- Opening Delimiter -

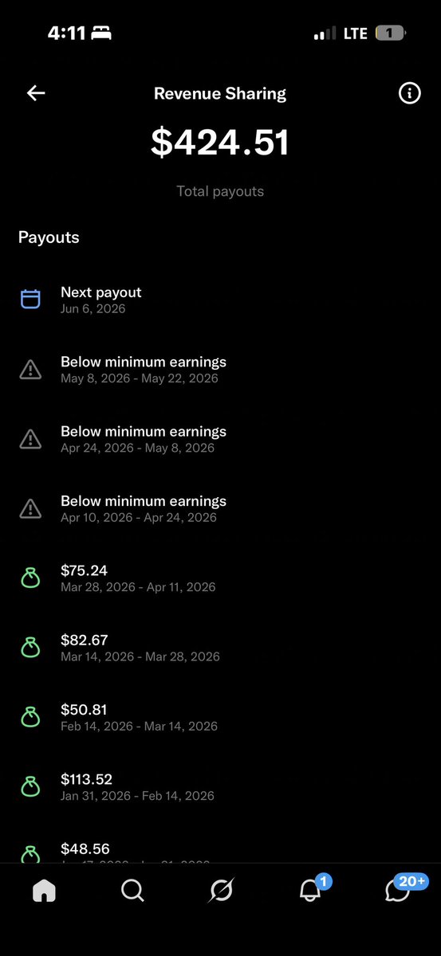Image resolution: width=441 pixels, height=956 pixels.
Task: Select Below minimum earnings Apr 10 - Apr 24
Action: (220, 508)
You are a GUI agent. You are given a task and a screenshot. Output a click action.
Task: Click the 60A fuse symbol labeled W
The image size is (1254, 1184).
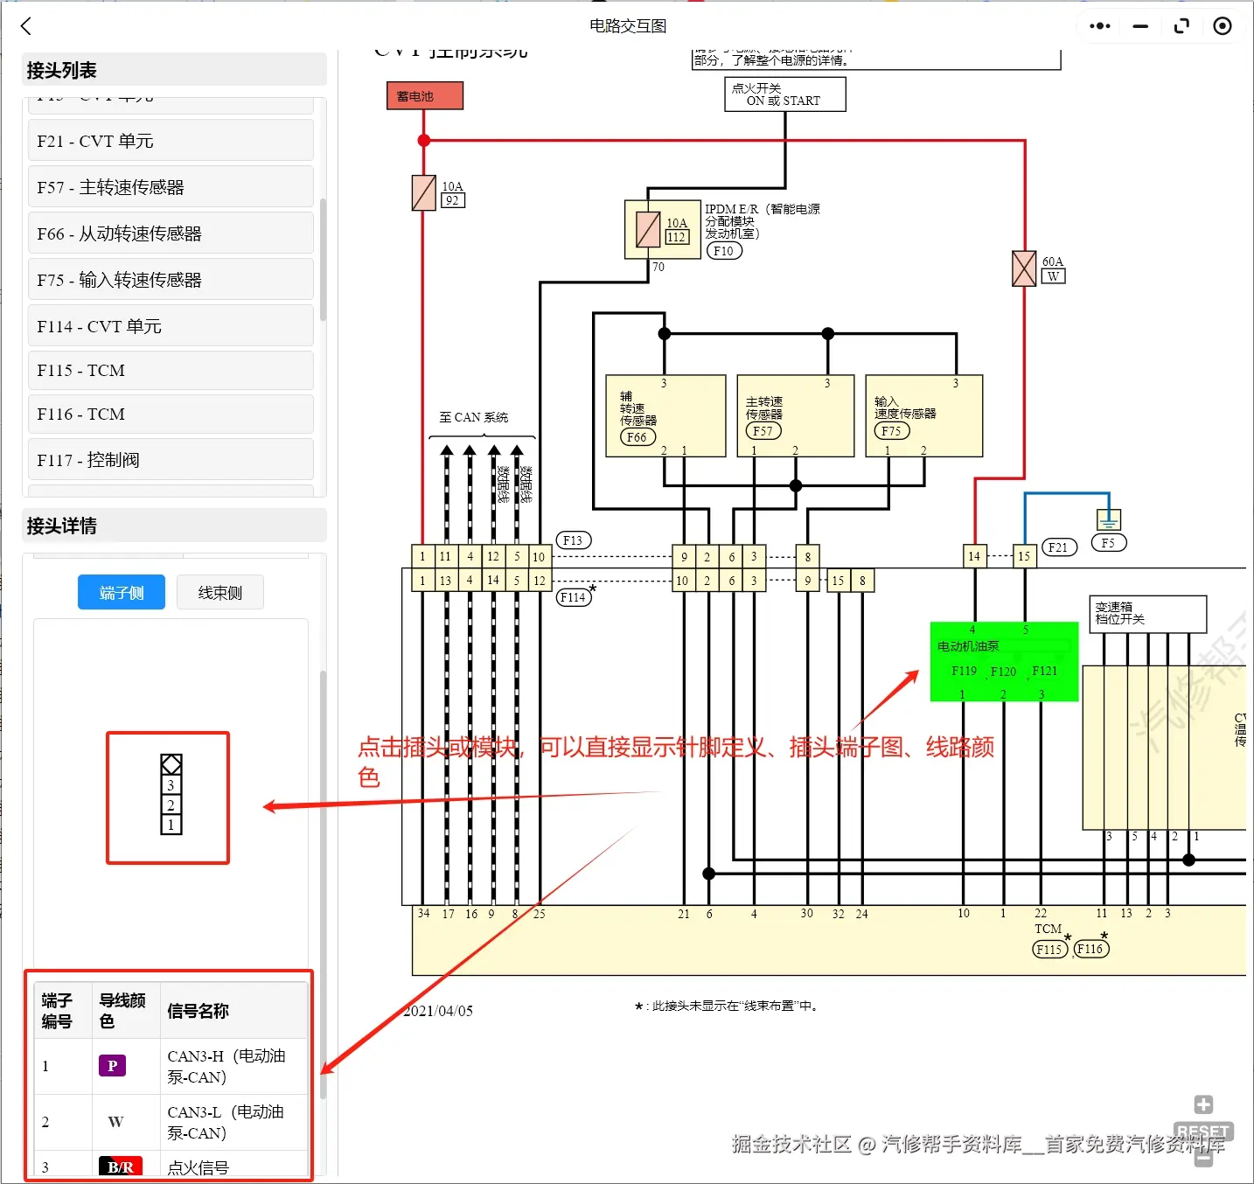1023,268
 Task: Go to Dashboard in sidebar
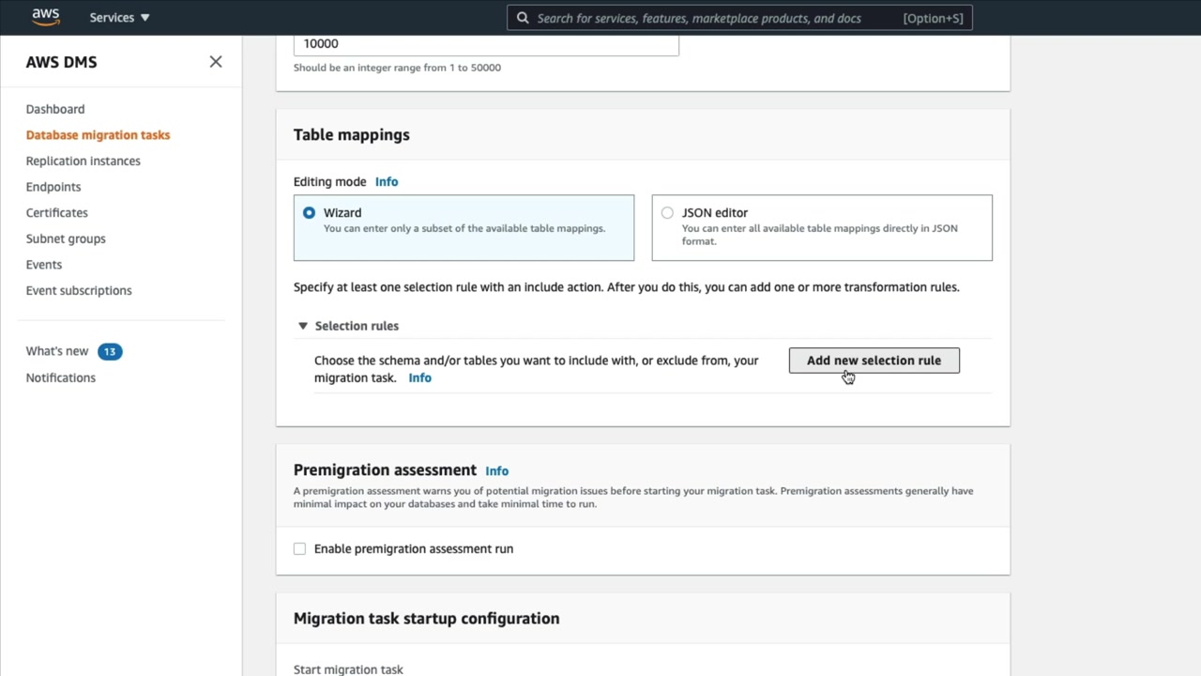[55, 110]
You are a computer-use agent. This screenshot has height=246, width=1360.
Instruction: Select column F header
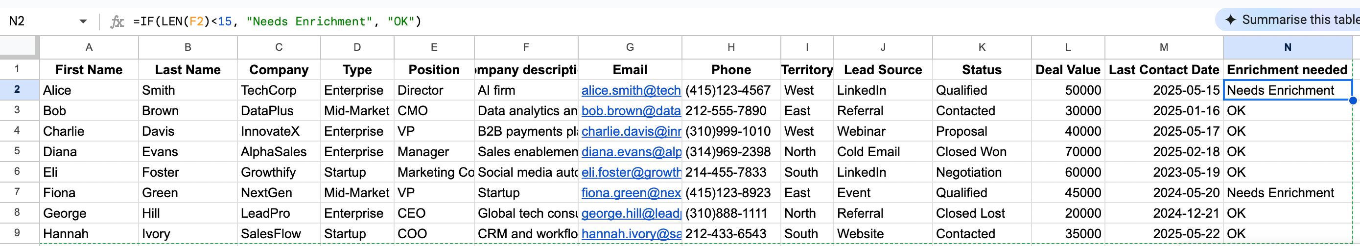526,47
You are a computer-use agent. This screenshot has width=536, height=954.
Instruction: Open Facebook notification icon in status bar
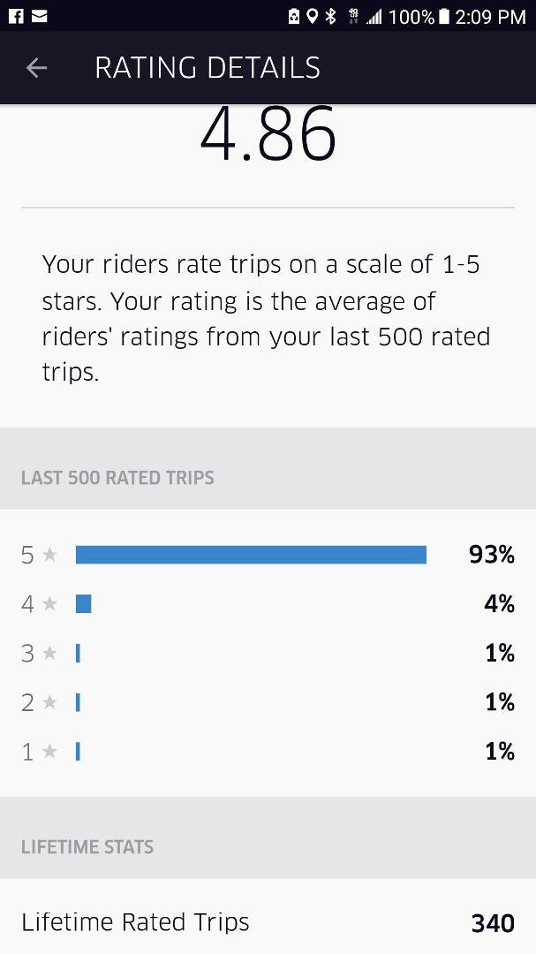click(x=16, y=17)
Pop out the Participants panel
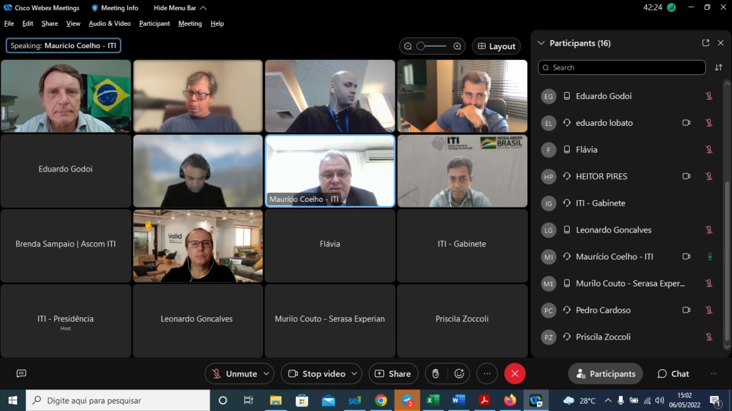This screenshot has width=732, height=411. click(x=706, y=43)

- Closing Delimiter -

- _WHAT TO DO_: Each line of the material that contains the string "computer" has to be copied out.

- _REPLY_:
You are a computer-use agent. This screenshot has height=246, width=1360.
You are a computer-use agent. This screenshot has width=536, height=954.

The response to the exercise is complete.